### EXERCISE INSTRUCTIONS
Return the listing in full. Keep every word as it stands.

### RECORDS FOR THIS EXERCISE
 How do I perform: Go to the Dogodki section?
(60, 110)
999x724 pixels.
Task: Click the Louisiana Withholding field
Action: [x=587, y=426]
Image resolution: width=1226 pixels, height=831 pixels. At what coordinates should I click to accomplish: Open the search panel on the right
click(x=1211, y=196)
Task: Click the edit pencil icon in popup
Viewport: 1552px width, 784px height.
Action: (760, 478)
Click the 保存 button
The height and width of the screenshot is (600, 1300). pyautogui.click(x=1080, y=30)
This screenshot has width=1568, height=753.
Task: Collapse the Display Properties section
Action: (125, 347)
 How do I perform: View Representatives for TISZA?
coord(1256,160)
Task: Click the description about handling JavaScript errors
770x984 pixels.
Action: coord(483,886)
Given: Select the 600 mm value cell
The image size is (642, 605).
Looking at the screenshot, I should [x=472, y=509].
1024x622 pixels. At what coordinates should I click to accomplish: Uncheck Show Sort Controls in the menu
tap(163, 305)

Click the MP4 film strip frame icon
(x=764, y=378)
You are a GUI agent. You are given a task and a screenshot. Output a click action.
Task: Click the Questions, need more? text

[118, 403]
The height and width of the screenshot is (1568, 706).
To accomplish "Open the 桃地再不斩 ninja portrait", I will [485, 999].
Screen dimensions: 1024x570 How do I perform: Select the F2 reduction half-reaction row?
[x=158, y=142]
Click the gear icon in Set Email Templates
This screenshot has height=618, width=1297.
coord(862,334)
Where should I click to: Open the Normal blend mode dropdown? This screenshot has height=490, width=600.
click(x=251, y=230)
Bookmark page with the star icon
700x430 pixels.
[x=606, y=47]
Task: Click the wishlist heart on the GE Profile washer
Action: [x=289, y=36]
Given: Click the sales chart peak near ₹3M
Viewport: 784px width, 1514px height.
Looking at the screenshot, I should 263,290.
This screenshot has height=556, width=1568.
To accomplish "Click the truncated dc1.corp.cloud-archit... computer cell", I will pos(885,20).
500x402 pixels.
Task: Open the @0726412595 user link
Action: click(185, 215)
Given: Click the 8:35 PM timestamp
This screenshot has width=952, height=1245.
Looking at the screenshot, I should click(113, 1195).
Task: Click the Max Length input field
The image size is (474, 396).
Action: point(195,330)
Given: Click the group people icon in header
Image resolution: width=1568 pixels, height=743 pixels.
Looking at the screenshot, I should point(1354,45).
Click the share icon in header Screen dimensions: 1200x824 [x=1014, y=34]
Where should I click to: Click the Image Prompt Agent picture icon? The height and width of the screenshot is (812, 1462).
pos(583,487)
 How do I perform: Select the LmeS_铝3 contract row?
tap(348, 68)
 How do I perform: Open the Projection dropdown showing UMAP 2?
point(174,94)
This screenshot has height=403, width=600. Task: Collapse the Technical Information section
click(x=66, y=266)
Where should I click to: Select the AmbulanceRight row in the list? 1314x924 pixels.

### ANSWER FOR THIS EXERCISE
 How do I perform: Go to the Dogodki section?
(60, 110)
999x724 pixels.
Task: Click the Louisiana Withholding field
Action: [x=587, y=426]
Image resolution: width=1226 pixels, height=831 pixels. At what coordinates should I click to accomplish: Open the search panel on the right
click(x=1211, y=196)
Task: Click the edit pencil icon in popup
Viewport: 1552px width, 784px height.
Action: (760, 478)
Click the 保存 button
The height and width of the screenshot is (600, 1300). pyautogui.click(x=1080, y=30)
This screenshot has width=1568, height=753.
Task: Collapse the Display Properties section
Action: (125, 347)
 How do I perform: View Representatives for TISZA?
coord(1256,160)
Task: Click the description about handling JavaScript errors
770x984 pixels.
Action: coord(483,886)
Given: Select the 600 mm value cell
The image size is (642, 605).
Looking at the screenshot, I should [x=472, y=509].
1024x622 pixels. At what coordinates should I click to accomplish: Uncheck Show Sort Controls in the menu
tap(163, 305)

Click the MP4 film strip frame icon
(x=764, y=378)
You are a GUI agent. You are given a task and a screenshot. Output a click action.
Task: Click the Questions, need more? text

[118, 403]
The height and width of the screenshot is (1568, 706).
To accomplish "Open the 桃地再不斩 ninja portrait", I will [485, 999].
Screen dimensions: 1024x570 How do I perform: Select the F2 reduction half-reaction row?
[x=158, y=142]
Click the gear icon in Set Email Templates
This screenshot has height=618, width=1297.
coord(862,334)
Where should I click to: Open the Normal blend mode dropdown? This screenshot has height=490, width=600.
click(x=251, y=230)
Bookmark page with the star icon
700x430 pixels.
[x=606, y=47]
Task: Click the wishlist heart on the GE Profile washer
Action: [x=289, y=36]
Given: Click the sales chart peak near ₹3M
Viewport: 784px width, 1514px height.
Looking at the screenshot, I should 263,290.
This screenshot has height=556, width=1568.
To accomplish "Click the truncated dc1.corp.cloud-archit... computer cell", I will pos(885,20).
500x402 pixels.
Task: Open the @0726412595 user link
Action: click(185, 215)
Given: Click the 8:35 PM timestamp
This screenshot has width=952, height=1245.
Looking at the screenshot, I should click(113, 1195).
Task: Click the Max Length input field
The image size is (474, 396).
Action: point(195,330)
Given: Click the group people icon in header
Image resolution: width=1568 pixels, height=743 pixels.
Looking at the screenshot, I should point(1354,45).
Click the share icon in header Screen dimensions: 1200x824 [x=1014, y=34]
Where should I click to: Click the Image Prompt Agent picture icon? The height and width of the screenshot is (812, 1462).
pos(583,487)
 How do I perform: Select the LmeS_铝3 contract row?
tap(348, 68)
 How do I perform: Open the Projection dropdown showing UMAP 2?
point(174,94)
This screenshot has height=403, width=600. Task: Collapse the Technical Information section
click(x=66, y=266)
Where should I click to: Select the AmbulanceRight row in the list? 1314x924 pixels.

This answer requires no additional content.